_Exercise directions_. Throughout the listing below, copy each line containing "computer".

_Entries supplied_.
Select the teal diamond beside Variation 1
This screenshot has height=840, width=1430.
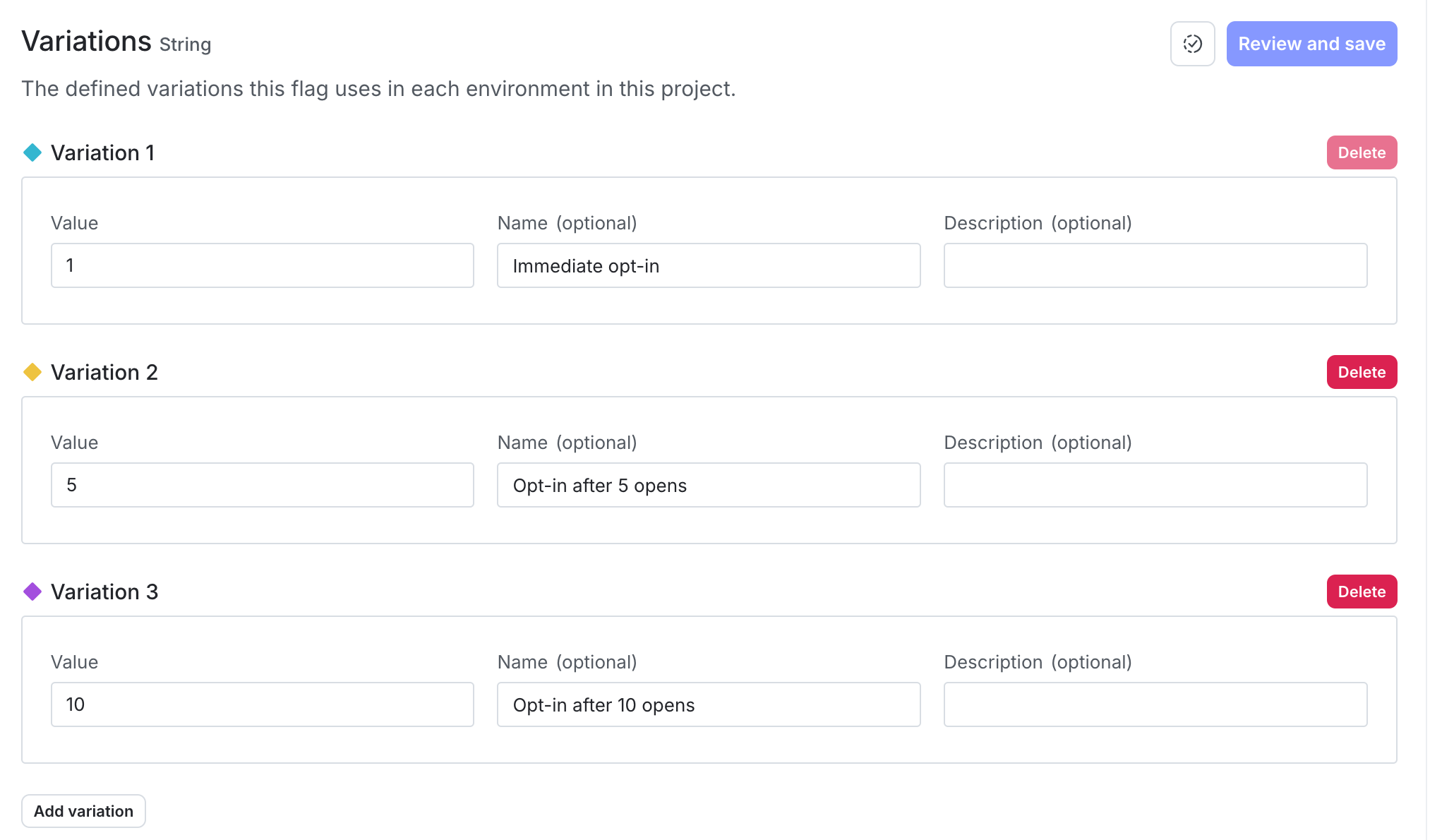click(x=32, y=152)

* * *

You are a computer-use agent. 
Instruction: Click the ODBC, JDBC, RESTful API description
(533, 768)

==

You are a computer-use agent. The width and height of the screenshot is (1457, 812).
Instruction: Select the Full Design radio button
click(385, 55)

_Task answer_.
You are a computer-use agent. 
You are a computer-use agent. The width and height of the screenshot is (1457, 812).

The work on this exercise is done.